## Data for this exercise
+++

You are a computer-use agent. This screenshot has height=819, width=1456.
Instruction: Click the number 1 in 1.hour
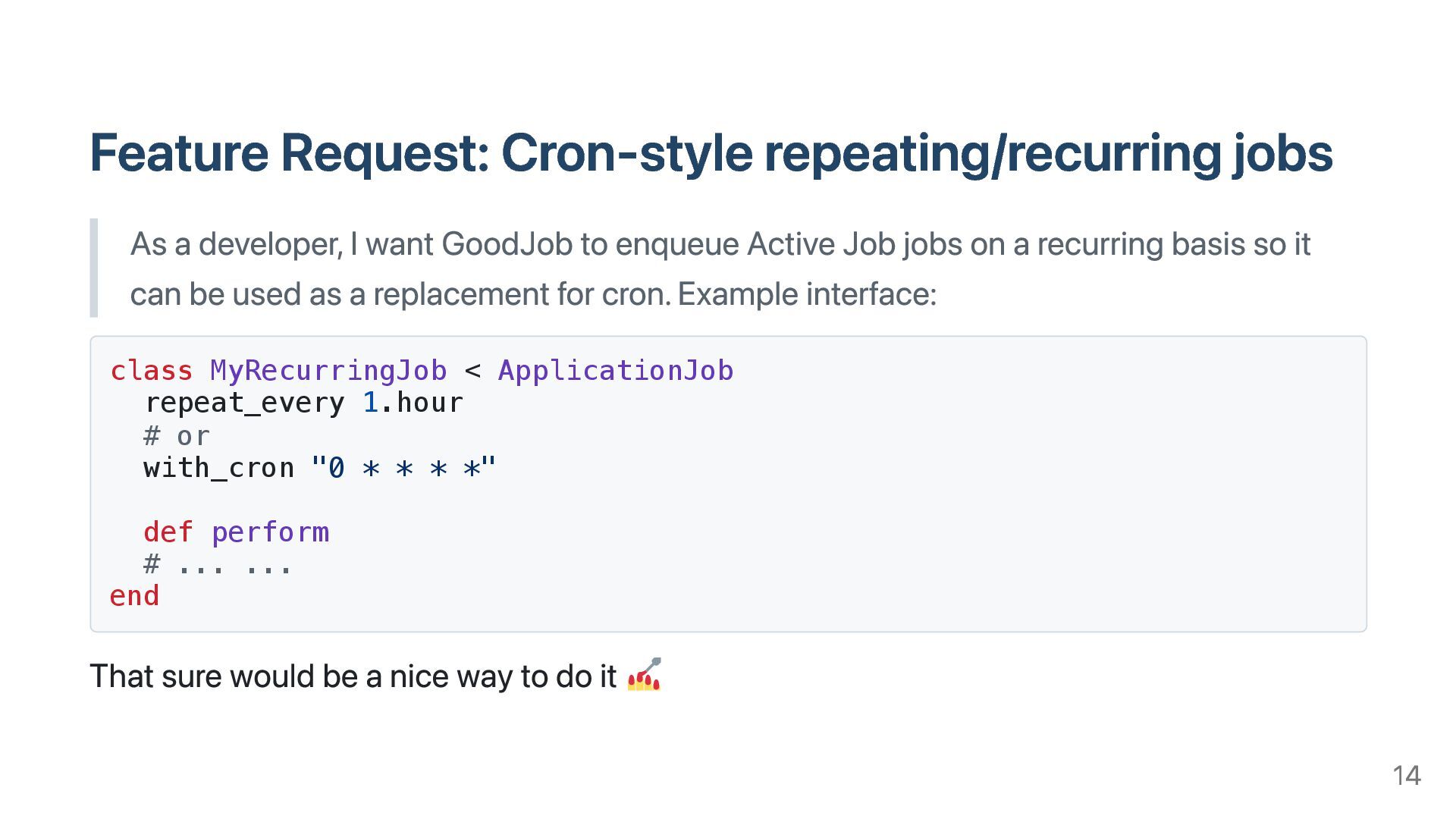[x=370, y=403]
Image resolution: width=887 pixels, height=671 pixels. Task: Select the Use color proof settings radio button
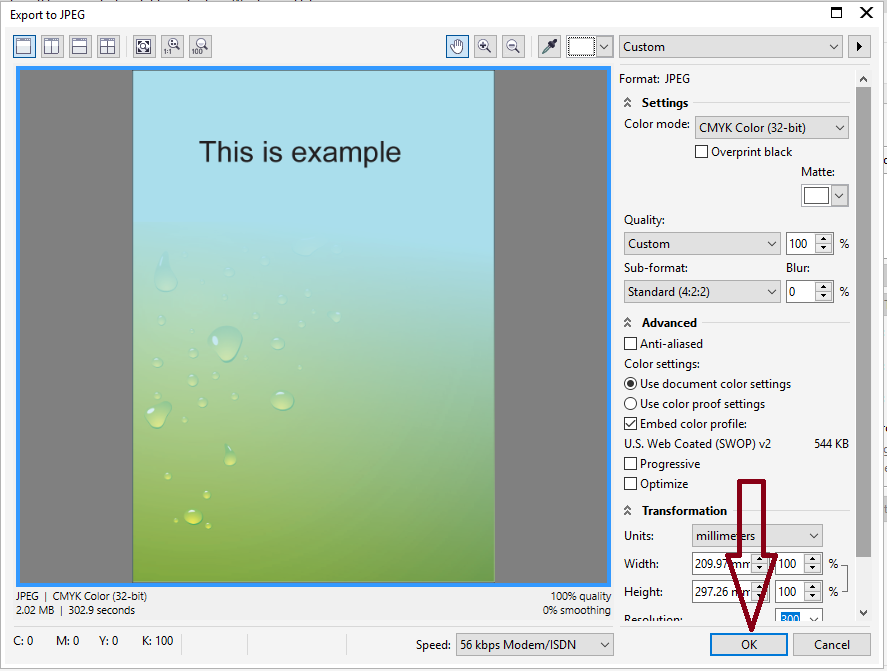pos(630,403)
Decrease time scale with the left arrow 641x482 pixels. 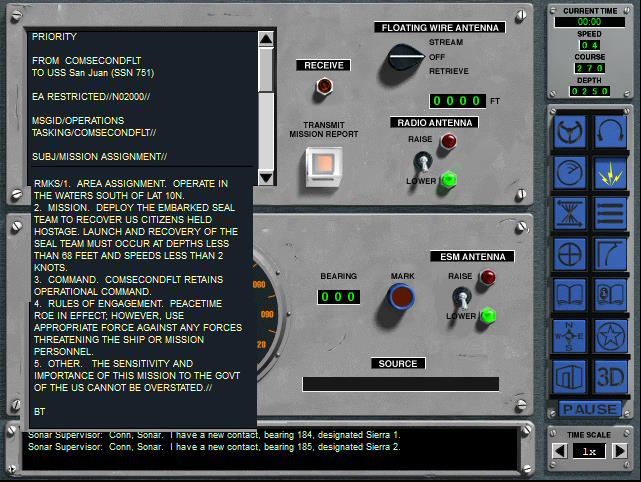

+++

## Requirement
Going from the line holding "Instruction: Click the number 1 in 1.hour" to the last line of the data above, reproduce every line exactly, both included, with the pictures omitted.

## The answer
Instruction: Click the number 1 in 1.hour
[x=370, y=403]
Image resolution: width=887 pixels, height=671 pixels. Task: Select the Use color proof settings radio button
pos(630,403)
Decrease time scale with the left arrow 641x482 pixels. 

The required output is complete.